Return each line of the records below in which the string "agent" turns up.

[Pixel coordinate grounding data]
---

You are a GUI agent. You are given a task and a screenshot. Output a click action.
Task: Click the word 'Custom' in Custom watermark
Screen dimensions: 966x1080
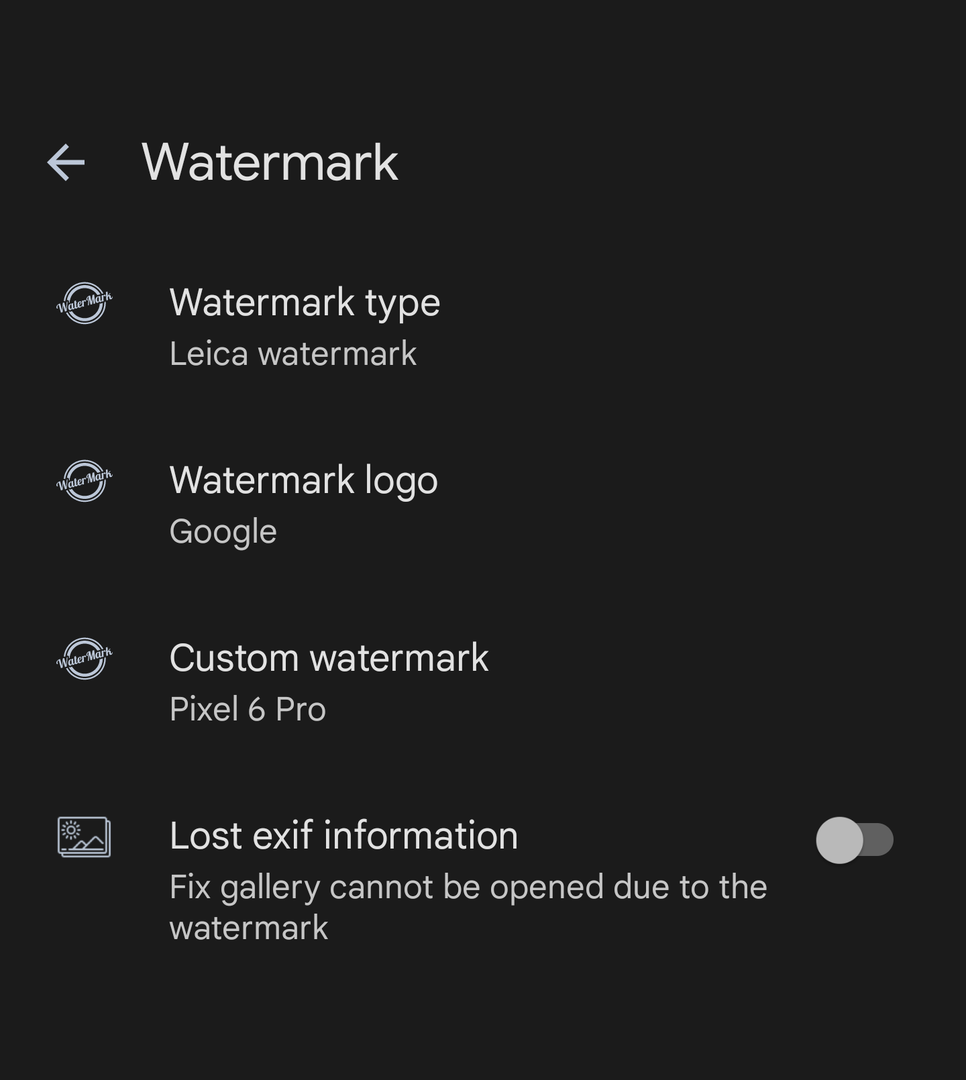tap(234, 658)
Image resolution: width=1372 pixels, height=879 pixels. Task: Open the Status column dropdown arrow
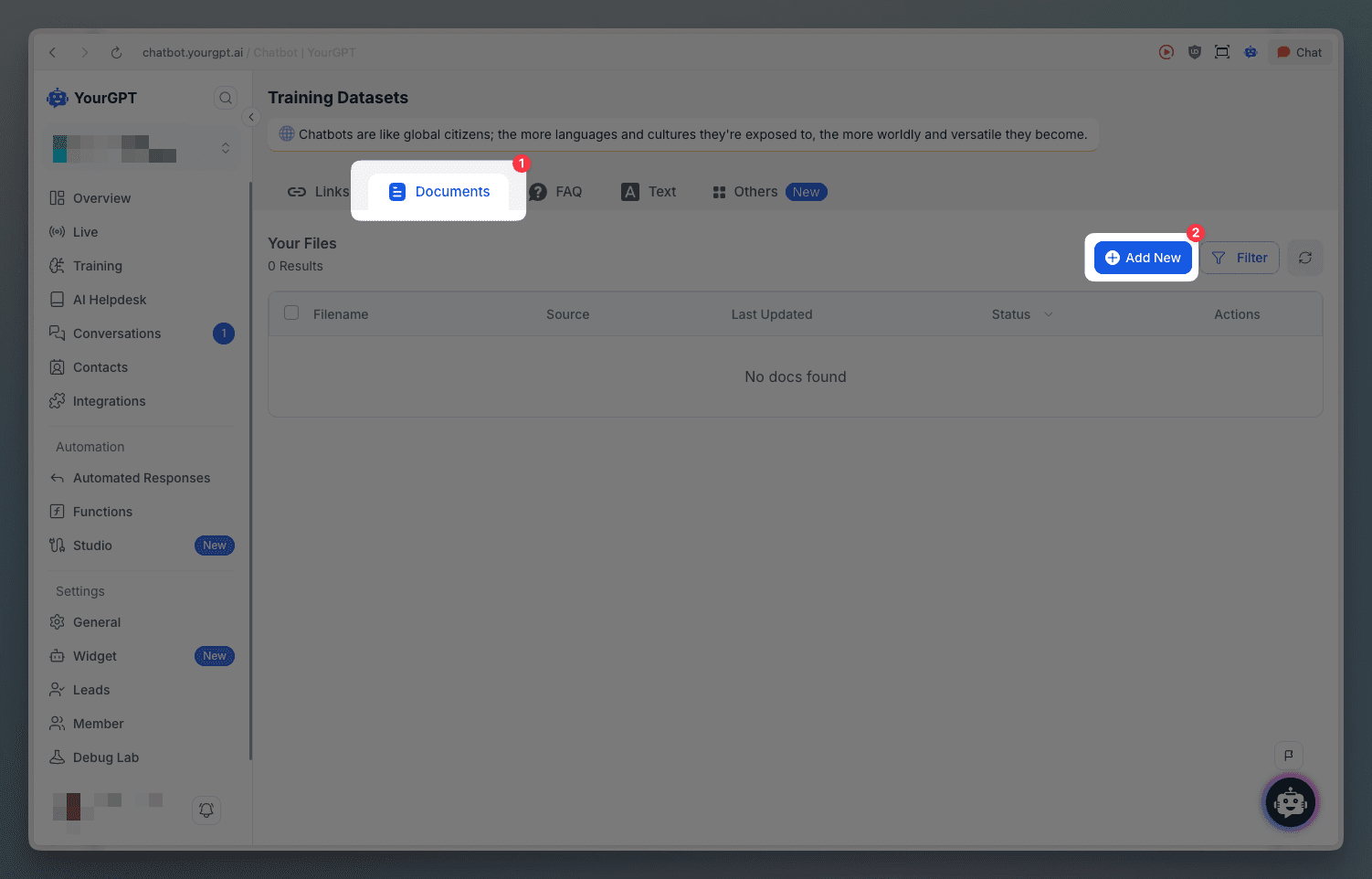pos(1048,314)
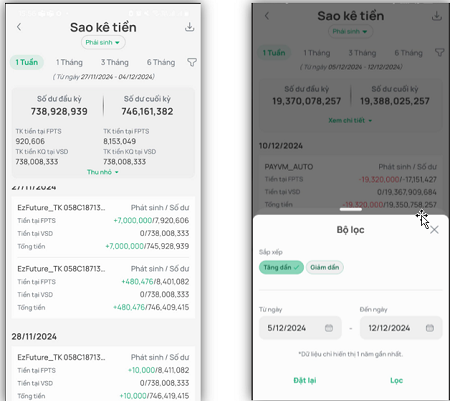The image size is (450, 401).
Task: Tap the Đặt lại reset button
Action: click(x=305, y=380)
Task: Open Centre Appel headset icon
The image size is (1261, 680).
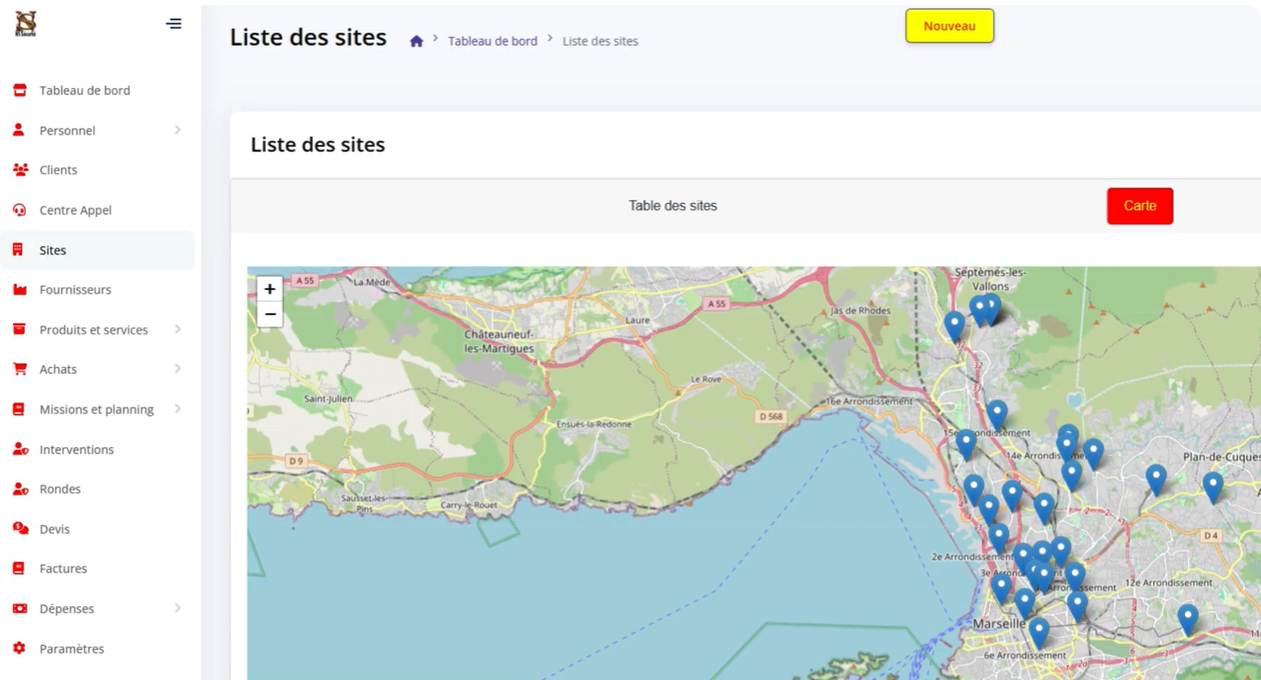Action: [x=19, y=210]
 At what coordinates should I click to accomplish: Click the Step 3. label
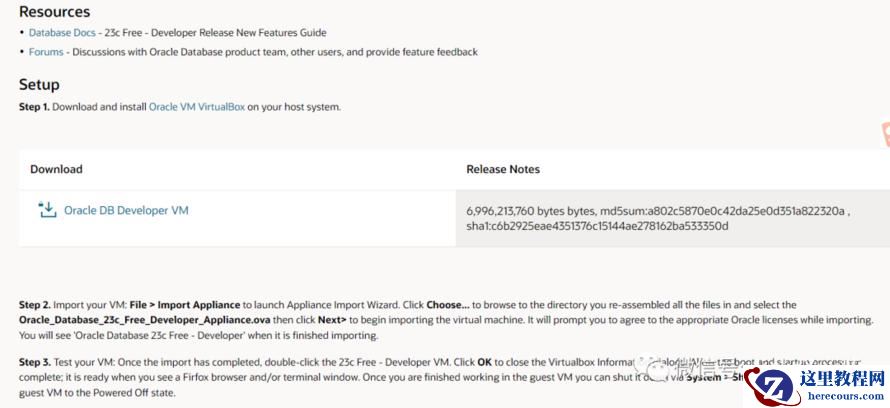coord(35,362)
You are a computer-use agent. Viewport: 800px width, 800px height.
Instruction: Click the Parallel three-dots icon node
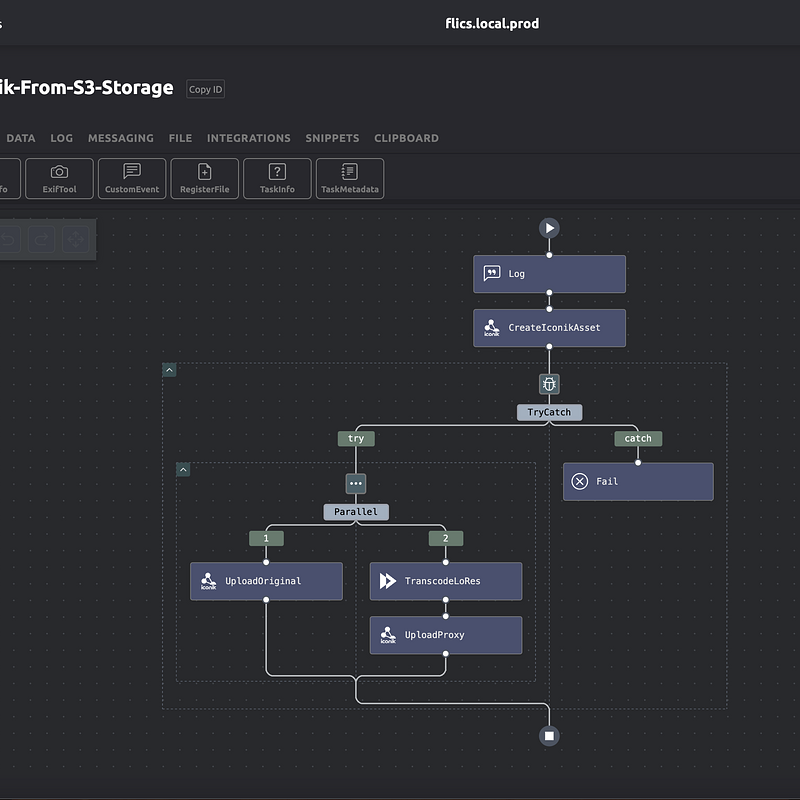[356, 483]
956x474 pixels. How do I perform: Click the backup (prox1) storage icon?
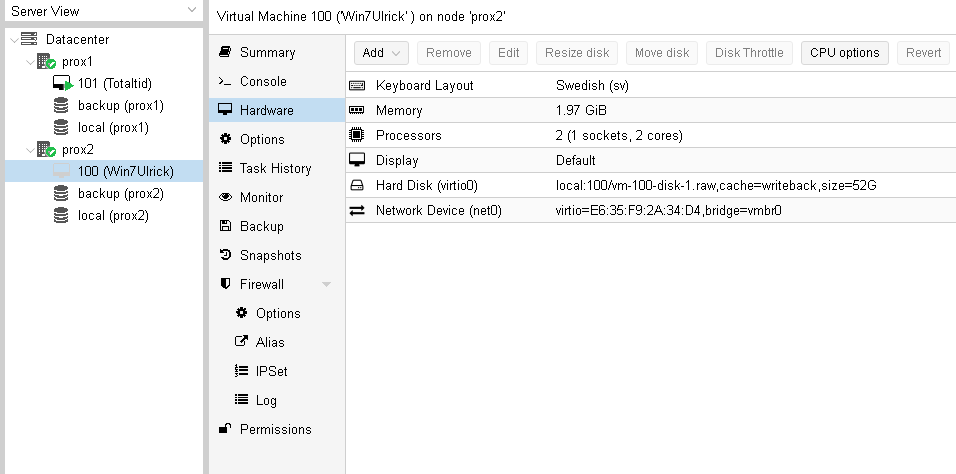tap(62, 106)
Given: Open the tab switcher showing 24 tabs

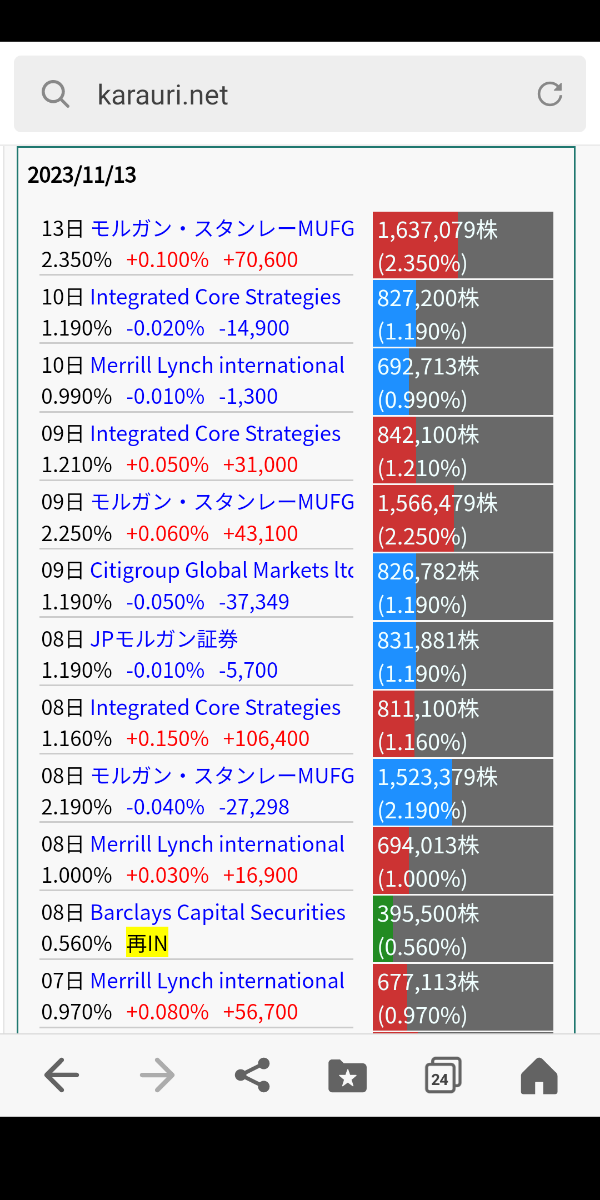Looking at the screenshot, I should [441, 1075].
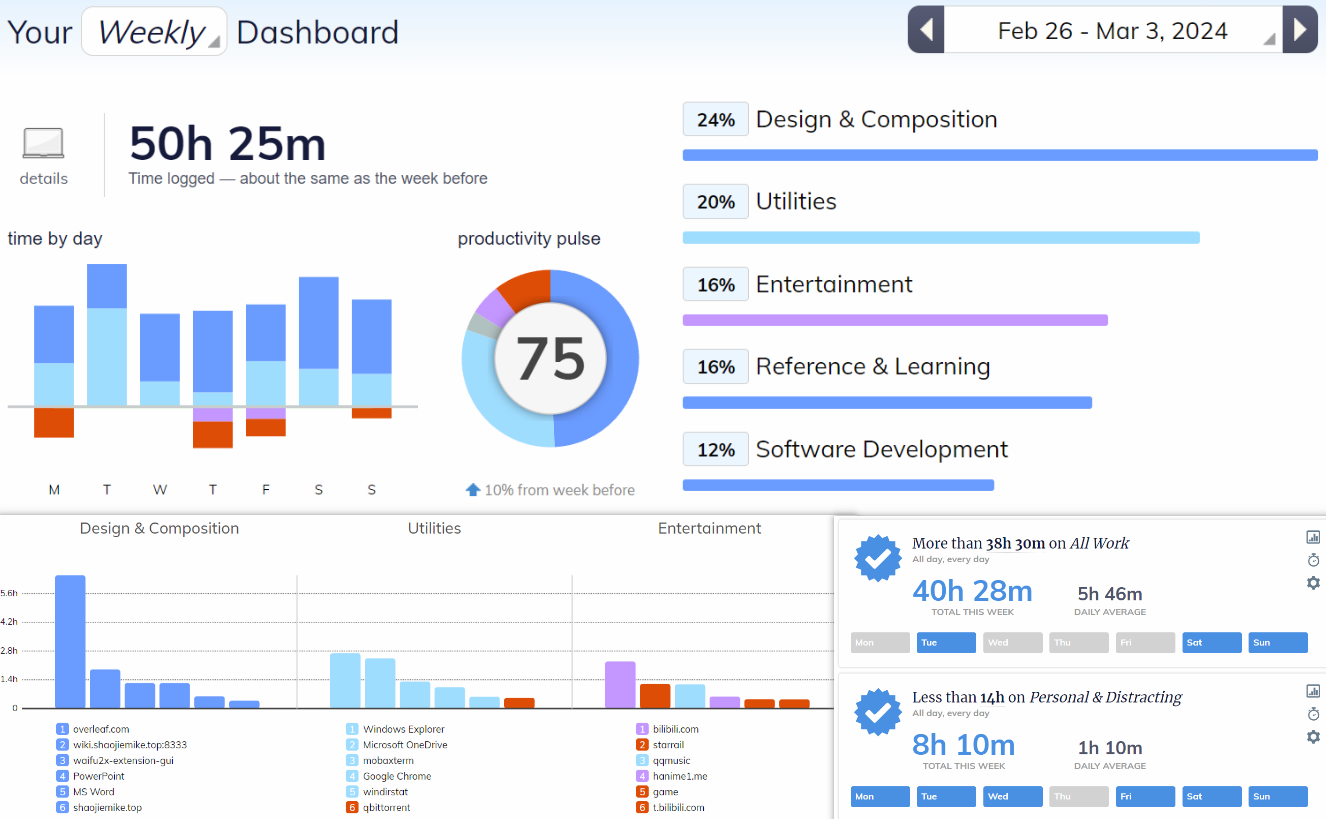
Task: Toggle the Sat day in All Work goal
Action: point(1211,643)
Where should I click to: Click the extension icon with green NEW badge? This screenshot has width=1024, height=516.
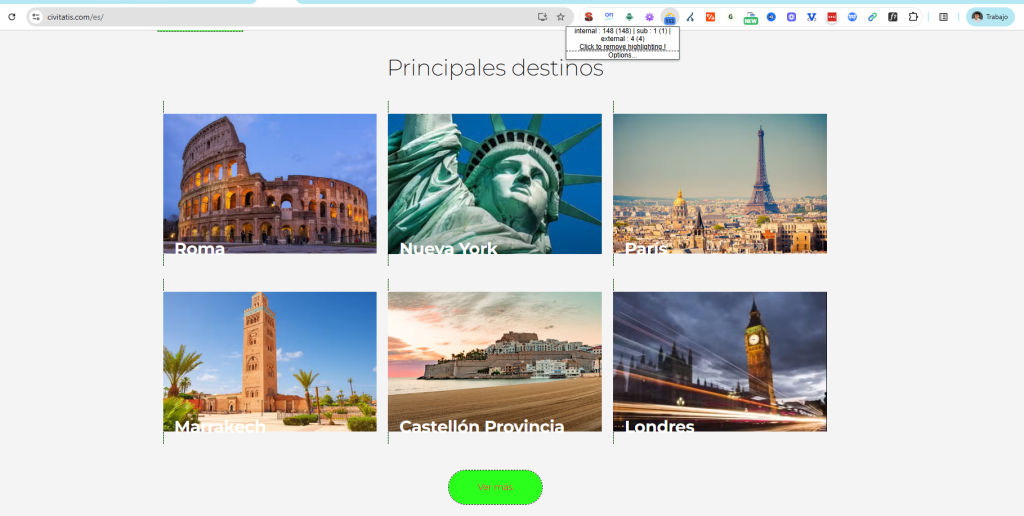(750, 17)
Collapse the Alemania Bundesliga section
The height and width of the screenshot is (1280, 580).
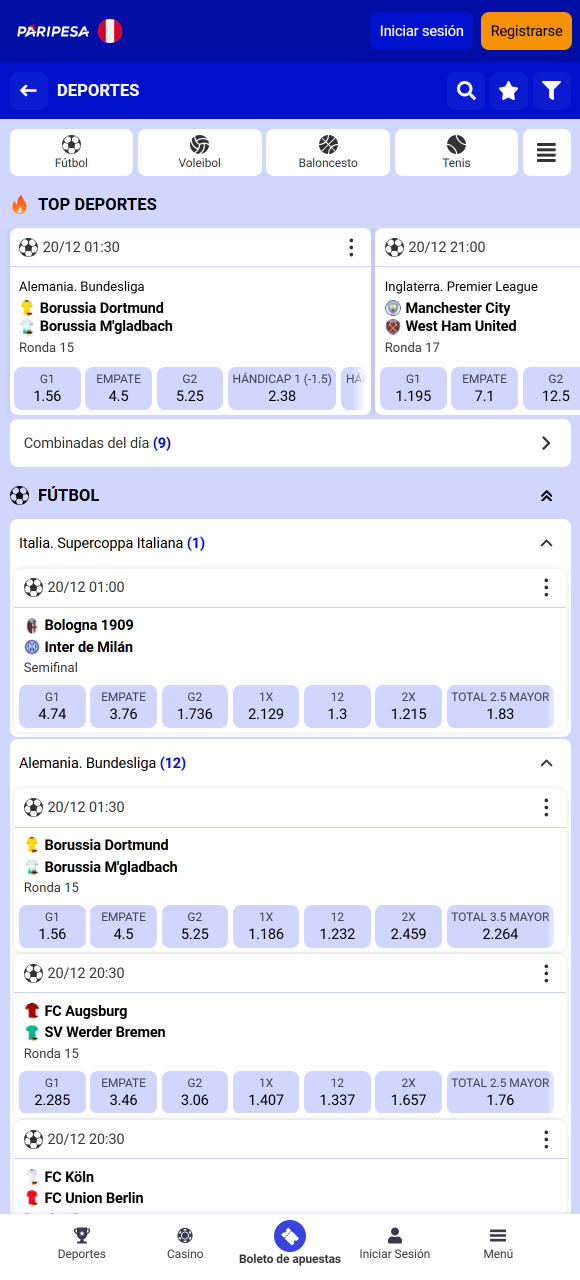click(x=546, y=762)
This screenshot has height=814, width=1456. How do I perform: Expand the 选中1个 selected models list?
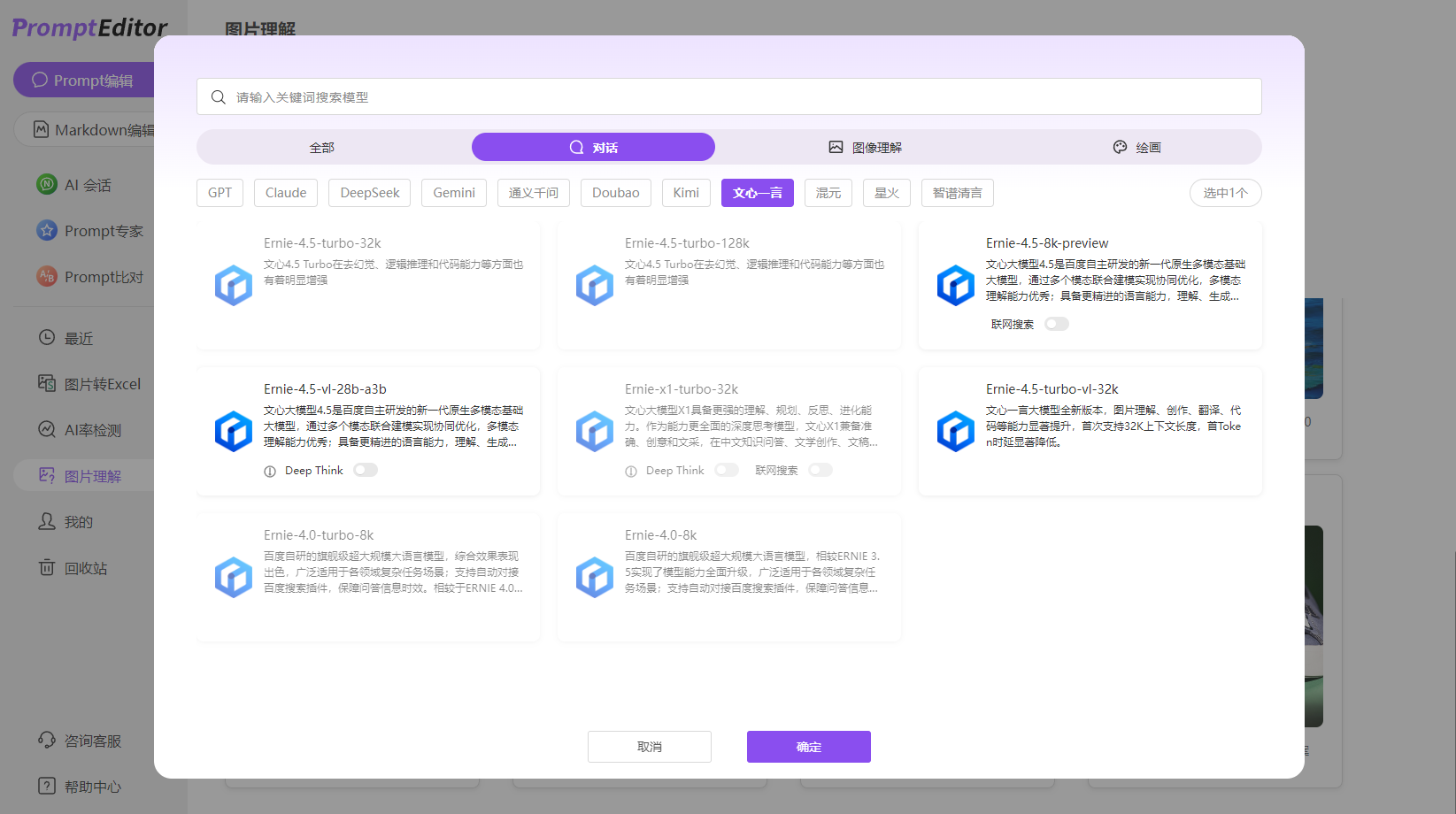point(1225,193)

---

### [YOUR SOLUTION]
You are a GUI agent. You are given a task and a screenshot. Output a click action.
You are a computer-use agent. Viewport: 800px width, 800px height.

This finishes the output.